Submitted to: Magnetic Resonance in Medicine
Publication Type: Peer Reviewed Journal
Publication Acceptance Date: 7/25/2002
Publication Date: 7/25/2002
Interpretive Summary: Except during periods of starvation, glucose is the primary source of energy for the activities of the brain. Electrical activity of regions of the brain depends on glucose as a source of energy, and the magnitude of neuronal activity has been correlated with the rate of glucose metabolism in the brain. It is therefore extremely important to be able to measure the erate of glucose metabolism in the brain. Existing methods for estimating the rate of cerebral metabolism, however, cannot accurately determine the rate in a time period of less than 30-40 minutes (even though the isotopic measurement itself may take only a few minutes) because they require sufficient time for the metabolism of the isotopically labeled substance that is administered. We report preliminary findings on a method for estimation of the rate of cerebral glucose metabolism over a period of ten minutes. We have tested this method in two groups of anesthetized rats: a control group and a group to which was administered an injection of bicuculline, a chemical that has been shown to increase the rate of cerebral glucose metabolism. Our measurement of glucose metabolism in the control group agrees with the value reported over 45 minutes using one of the other methods. As expected, the bicuculline-treated group had approximately three times the rate of glucose metabolism. After more testing and validation, this method should allow the investigation of rapid changes in cerebral metabolism following different stimuli (eating, loud sounds, bright lights, etc.) and will thereby increase our understanding of the mechanisms by which the brain allows us to understand our world.

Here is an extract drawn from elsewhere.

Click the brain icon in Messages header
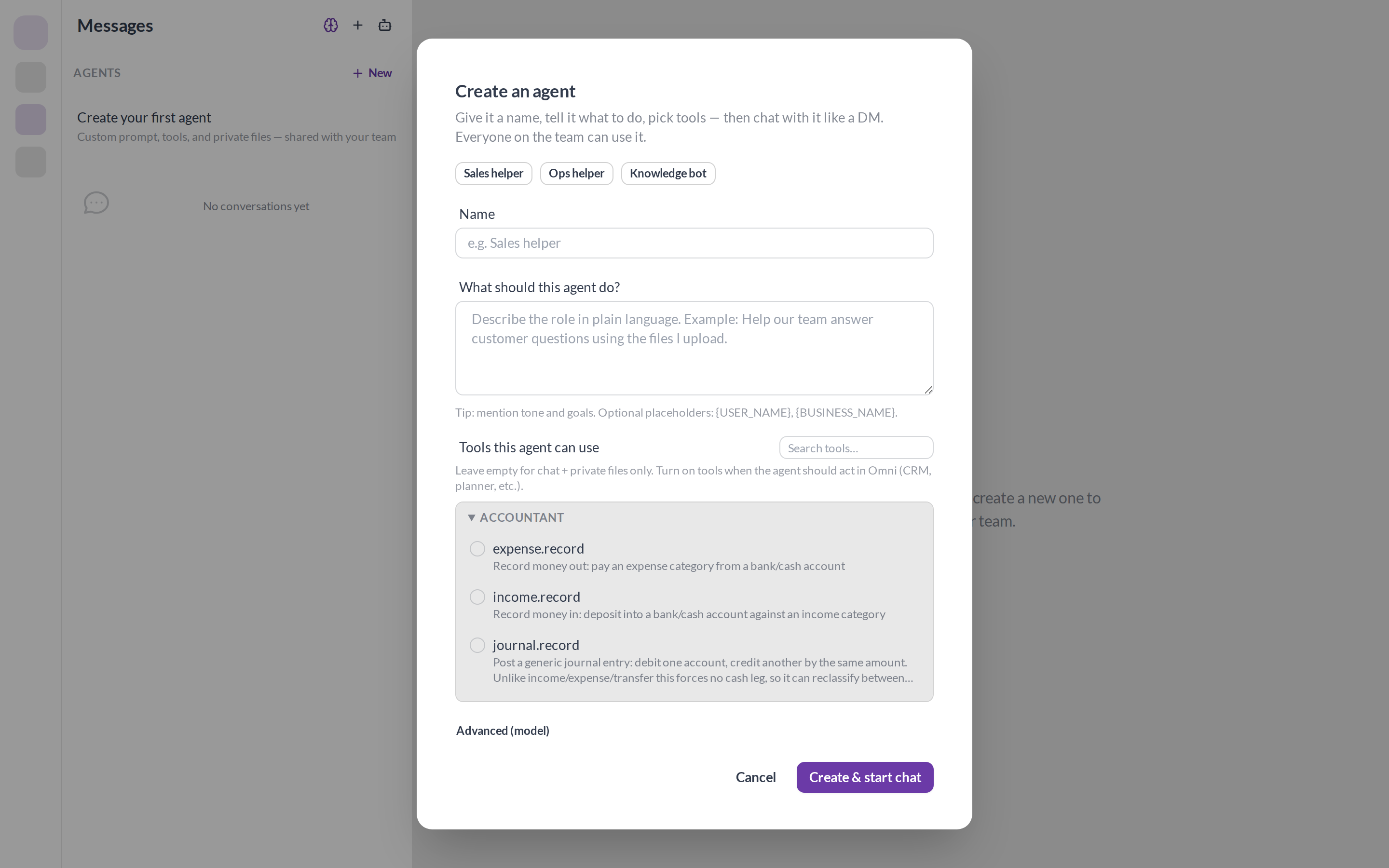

Technical Abstract: Methods for estimation of the rate of cerebral utilization of glucose (CMRglc) typically measure metabolic activity during 40 minutes or longer subsequent to the administration of [13C]glucose, 2-[14C]-deoxyglucose or 2-[18F]-deoxyglucose. We report preliminary findings on estimation of CMRglc during periods of 10 minutes or less, using 2-[6-13C]deoxyglucose. Anesthetized rats were infused with [1-13C]glucose for 50 minutes and injected with 2-[6-13C]deoxyglucose (500 mg/kg). During the subsequent 9.6 minutes, the estimated value of CMRglc was 0.548 +/- 0.370 mumol/g/min (mean +/- SD, n=7), in agreement with values reported for anesthetized rats studied with the 2-[14C]-deoxyglucose method. In rats injected with bicuculline methiodide (a known stimulant of CMRglc), the value of CMRglc tended to increase to a value of 1.84 +/- 1.61 mumol/g/min (n=6, p=0.056). Cerebral glucose concentrations were higher in the bicuculline-treated group (25.01 +/- 5.64 mM vs 14.97 +/- 7.97 mM, p < 0.05).